Essen-Haarzopf. Bei Züchter Thomas Haffner in Haarzopf werden Schafe der seltenen vierhörnigen Rasse der Jakobschafe geschoren. Sie bieten jede Menge Wolle.

Was für ein Idyll, und das mitten im Ruhrgebiet: Beim Haarzopfer Züchter Thomas Haffner werden die Schafe einer seltenen vierhörnigen Rasse geschoren. Frisch ist es an diesem Morgen auf der Wiese an der Alten Raadter Straße. Die Tiere wehren sich. Die wärmende Wolle soll ab, ihnen droht sprichwörtlich Schafskälte. An diesem Tag werden elf erwachsene Jakobschafe geschoren, die Lämmer sind erst im zweiten Jahr dran.

Thomas Haffner packt seine Antonia an den Hörnern und zieht sie nach vorn. Bei ihrer Geburt vor vier Jahren wurde sie per Mund-zu-Maul-Beatmung gerettet. Antonia auf den Hintern gesetzt und es geht los. Neugierige Zuschauer stehen am Zaun und schauen zu, wie da Hand in Hand gearbeitet wird. Haffner kürzt die Klauen, schaut genau hin, entdeckt ein Geschwür: „Das muss ich wegschneiden.“ Ein leichter Fall

Ab ist die Wolle: Die Schafsherde in Essen-Haarzopf hatte einen Termin zum Scheren, Zuschauer waren dabei.
Ab ist die Wolle: Die Schafsherde in Essen-Haarzopf hatte einen Termin zum Scheren, Zuschauer waren dabei. © FUNKE Foto Services | Socrates Tassos

Christian Schulze übernimmt das Tier, schert zügig, aber mit Seelenruhe die Wolle herunter. Der Mann vom Niederrhein passt auf, dass er die Tiere nicht verletzt mit seiner elektrischen Schere: „Ich brauche professionelles Equipment, sonst leidet das Tier. Ich mache das schon seit 20 Jahren und lerne immer noch dazu. Jedes Schaf ist anders.“

Schulze möchte lieber „Otto, der Schäfer“ genannt werden und hat nun Hochkonjunktur: „Zu Ostern haben wir angefangen und Termine bis in den Juli hinein.“ Auf die Frage nach der Schafskälte Anfang Juni lächelt der gelernte Schäfer: „Wir erleben den Klimawandel. Der kommt schleichend, Landwirte und Schäfer spüren ihn als erste.“ Die geschorenen Schafe bekommen nun noch eine homöopathische Paste mit Citronella aufs Fell. Die soll Fliegen abhalten, die ihre Eier in die Wolle legen.

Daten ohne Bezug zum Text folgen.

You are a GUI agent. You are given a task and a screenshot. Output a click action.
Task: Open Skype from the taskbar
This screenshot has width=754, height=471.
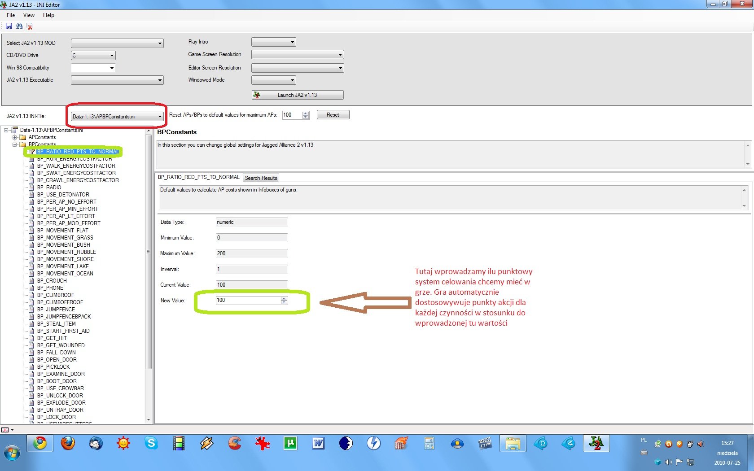[151, 444]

Lämmer erkennen zunächst ihre Mutter nicht mehr, weil die beim Friseur war

Nun geht es für das meckernde Tier zurück zur gedrängt zusammenstehenden Herde. Jetzt wird erst einmal gefremdelt, erklärt Haffner: „Die Kinder sind mit den Nerven runter. Zunächst erkennen sie ihre Mutter nicht mehr, weil die beim Friseur war.“ Bald werden sie ihre Scheu wieder ablegen: „Das Mutterschaf hat viel Milch. Bei uns dürfen die Lämmer sechs Monate trinken.“

Bei Jakobschafen häufen sich Zwillings- oder gar Drillingsgeburten. So gibt Haffner einem der Lämmer die Flasche, um die Mutter zu entlasten. Derweil verlesen die Spinnerinnen die Wolle, klauben Heu heraus. Zwischen drei und vier Kilo Material liefert jedes Schaf: „Wir haben mächtig auf Menge gezüchtet und auch die Qualität deutlich angehoben. Die Wolle unserer Jakobschafe ist sehr beliebt.“ Das gelte auch für das Fleisch, das mit dem Alter sogar noch schmackhafter werde.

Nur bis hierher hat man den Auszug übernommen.